[Saved entries]
━━━━━━
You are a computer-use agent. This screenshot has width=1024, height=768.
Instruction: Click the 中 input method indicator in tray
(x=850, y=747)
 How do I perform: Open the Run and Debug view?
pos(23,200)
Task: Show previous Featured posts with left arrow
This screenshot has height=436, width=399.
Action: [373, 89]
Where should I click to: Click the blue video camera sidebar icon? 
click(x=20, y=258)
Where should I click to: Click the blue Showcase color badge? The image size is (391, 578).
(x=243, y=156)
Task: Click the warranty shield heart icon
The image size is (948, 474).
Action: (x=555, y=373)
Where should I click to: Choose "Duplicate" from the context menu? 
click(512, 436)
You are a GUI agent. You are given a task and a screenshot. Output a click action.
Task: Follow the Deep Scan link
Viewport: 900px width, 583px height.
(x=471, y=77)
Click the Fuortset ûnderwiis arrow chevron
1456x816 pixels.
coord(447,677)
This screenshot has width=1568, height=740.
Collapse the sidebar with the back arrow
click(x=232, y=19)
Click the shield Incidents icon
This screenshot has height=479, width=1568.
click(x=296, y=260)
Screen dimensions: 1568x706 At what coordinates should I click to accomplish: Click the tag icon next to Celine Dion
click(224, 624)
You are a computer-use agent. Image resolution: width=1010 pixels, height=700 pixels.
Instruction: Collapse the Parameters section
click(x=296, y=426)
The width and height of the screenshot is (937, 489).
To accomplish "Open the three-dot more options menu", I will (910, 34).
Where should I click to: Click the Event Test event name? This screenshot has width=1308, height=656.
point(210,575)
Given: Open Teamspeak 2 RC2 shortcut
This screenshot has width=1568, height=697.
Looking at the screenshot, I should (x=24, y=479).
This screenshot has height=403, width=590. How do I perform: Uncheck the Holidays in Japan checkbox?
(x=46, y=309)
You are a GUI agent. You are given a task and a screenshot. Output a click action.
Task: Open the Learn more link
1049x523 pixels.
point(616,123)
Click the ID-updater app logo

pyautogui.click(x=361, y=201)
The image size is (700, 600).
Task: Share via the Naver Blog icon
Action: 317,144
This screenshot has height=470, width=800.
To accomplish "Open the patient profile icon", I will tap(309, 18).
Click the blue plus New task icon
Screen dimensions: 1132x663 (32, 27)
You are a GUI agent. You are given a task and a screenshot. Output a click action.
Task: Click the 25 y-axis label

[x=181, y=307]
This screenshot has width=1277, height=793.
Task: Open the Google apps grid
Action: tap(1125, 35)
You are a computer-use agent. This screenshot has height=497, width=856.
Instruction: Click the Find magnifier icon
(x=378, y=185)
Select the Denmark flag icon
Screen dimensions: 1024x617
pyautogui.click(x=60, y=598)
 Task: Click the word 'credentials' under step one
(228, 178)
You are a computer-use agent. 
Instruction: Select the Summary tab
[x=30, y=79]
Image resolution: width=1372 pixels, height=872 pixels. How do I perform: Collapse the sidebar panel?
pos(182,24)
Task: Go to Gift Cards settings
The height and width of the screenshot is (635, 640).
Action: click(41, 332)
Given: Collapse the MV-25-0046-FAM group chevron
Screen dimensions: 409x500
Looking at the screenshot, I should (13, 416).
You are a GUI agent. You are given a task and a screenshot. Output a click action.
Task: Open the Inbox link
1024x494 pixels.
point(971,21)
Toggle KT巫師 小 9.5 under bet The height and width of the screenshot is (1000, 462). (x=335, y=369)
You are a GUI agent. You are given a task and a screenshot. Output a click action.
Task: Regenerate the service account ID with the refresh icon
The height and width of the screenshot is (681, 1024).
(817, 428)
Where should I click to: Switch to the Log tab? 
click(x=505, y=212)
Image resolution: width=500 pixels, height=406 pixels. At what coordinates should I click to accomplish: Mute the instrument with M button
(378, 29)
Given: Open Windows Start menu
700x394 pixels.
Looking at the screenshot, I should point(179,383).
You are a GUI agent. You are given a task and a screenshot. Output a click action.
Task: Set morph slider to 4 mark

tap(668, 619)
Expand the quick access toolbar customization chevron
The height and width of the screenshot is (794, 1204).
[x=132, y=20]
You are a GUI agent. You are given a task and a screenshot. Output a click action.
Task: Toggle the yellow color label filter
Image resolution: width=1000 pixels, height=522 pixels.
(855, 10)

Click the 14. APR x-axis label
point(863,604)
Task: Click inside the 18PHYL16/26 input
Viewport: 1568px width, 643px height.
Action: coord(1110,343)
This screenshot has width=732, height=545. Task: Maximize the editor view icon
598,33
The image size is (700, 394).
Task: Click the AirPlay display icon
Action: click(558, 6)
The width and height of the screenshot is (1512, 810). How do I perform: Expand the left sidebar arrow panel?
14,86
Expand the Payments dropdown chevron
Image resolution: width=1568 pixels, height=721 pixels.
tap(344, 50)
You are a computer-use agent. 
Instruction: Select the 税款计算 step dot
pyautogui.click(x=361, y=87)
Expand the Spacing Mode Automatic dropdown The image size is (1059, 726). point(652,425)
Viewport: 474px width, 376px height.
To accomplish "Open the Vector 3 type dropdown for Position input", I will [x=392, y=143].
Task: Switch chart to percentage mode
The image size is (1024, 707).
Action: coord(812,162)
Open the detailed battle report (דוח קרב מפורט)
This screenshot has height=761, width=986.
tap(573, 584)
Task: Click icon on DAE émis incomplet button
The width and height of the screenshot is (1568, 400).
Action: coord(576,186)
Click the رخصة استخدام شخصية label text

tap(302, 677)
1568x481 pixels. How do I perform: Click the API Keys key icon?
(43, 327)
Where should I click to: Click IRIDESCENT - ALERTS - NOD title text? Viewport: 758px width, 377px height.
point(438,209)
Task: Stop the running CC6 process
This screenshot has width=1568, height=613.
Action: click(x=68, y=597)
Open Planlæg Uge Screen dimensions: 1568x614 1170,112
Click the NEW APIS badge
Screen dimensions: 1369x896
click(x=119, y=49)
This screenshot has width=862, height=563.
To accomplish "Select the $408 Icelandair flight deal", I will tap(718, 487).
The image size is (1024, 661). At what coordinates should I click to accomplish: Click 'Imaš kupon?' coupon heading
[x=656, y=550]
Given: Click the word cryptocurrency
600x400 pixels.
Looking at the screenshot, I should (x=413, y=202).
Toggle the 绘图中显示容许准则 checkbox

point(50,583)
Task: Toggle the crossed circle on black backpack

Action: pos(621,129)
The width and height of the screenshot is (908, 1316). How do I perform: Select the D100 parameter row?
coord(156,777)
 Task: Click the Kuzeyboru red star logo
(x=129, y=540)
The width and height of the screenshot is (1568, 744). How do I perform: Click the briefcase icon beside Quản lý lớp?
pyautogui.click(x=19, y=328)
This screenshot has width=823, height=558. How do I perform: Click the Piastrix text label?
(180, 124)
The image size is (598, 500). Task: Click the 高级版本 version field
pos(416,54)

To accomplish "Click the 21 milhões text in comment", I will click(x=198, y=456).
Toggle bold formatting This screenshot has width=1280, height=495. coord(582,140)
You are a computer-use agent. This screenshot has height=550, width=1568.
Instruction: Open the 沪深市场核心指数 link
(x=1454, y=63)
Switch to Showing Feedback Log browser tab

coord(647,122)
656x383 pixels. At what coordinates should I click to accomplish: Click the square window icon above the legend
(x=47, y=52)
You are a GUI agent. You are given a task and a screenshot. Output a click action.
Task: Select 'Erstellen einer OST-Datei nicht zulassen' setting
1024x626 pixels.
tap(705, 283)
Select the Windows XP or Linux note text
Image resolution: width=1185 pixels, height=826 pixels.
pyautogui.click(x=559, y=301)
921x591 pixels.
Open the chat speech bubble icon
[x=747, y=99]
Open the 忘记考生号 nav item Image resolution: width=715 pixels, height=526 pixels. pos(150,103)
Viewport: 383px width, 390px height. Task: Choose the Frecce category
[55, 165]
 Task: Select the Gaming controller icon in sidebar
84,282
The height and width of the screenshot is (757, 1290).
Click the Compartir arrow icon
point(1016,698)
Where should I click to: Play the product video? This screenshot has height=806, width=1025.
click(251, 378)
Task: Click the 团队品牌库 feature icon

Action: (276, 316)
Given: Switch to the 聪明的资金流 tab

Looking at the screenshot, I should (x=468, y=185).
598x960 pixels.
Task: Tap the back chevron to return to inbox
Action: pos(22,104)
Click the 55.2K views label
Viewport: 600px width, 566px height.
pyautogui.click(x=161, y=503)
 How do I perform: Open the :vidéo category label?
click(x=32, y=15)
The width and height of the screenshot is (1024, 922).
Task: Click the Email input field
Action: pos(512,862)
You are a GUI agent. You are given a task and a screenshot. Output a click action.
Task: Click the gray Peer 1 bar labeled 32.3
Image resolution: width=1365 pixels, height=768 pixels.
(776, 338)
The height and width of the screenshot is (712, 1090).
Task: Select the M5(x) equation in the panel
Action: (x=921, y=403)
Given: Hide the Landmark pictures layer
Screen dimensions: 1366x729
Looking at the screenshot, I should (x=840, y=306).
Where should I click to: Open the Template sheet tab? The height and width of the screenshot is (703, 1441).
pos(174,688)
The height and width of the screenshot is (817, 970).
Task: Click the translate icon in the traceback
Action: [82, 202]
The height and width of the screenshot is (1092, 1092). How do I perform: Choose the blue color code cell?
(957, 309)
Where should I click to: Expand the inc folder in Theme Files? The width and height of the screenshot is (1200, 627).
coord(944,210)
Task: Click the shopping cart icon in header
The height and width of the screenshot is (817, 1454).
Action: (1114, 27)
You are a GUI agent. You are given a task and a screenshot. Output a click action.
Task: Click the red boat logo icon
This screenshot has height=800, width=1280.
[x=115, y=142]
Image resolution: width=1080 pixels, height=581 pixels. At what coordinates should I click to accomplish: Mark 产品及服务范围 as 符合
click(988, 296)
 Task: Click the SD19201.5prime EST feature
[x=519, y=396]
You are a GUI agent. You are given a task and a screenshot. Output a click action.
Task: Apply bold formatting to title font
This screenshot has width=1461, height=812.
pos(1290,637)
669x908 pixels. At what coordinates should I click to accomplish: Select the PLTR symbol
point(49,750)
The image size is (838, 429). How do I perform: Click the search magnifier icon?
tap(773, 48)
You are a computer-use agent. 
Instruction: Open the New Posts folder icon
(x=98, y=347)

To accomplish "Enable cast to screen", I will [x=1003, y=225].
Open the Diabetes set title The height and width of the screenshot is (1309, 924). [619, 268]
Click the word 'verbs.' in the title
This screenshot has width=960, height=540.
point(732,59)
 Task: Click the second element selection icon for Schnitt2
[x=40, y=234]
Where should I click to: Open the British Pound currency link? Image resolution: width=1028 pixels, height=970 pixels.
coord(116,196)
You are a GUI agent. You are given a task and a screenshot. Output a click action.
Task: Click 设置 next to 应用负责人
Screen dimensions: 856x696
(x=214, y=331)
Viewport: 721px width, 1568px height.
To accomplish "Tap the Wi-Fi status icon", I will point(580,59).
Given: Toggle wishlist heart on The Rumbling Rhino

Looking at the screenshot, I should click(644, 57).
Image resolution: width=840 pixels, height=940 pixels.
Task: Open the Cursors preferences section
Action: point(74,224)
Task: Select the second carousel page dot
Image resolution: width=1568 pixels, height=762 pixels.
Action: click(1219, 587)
━━━━━━
= What you have to do =
Reprint exactly the lines above that start at the one with "Task: Click the warranty shield heart icon" and end at the one with "Click the Fuortset ûnderwiis arrow chevron", keeping both and adding none.

= Task answer =
Task: Click the warranty shield heart icon
The image size is (948, 474).
Action: (x=555, y=373)
Where should I click to: Choose "Duplicate" from the context menu? 
click(512, 436)
You are a GUI agent. You are given a task and a screenshot. Output a click action.
Task: Follow the Deep Scan link
Viewport: 900px width, 583px height.
(x=471, y=77)
Click the Fuortset ûnderwiis arrow chevron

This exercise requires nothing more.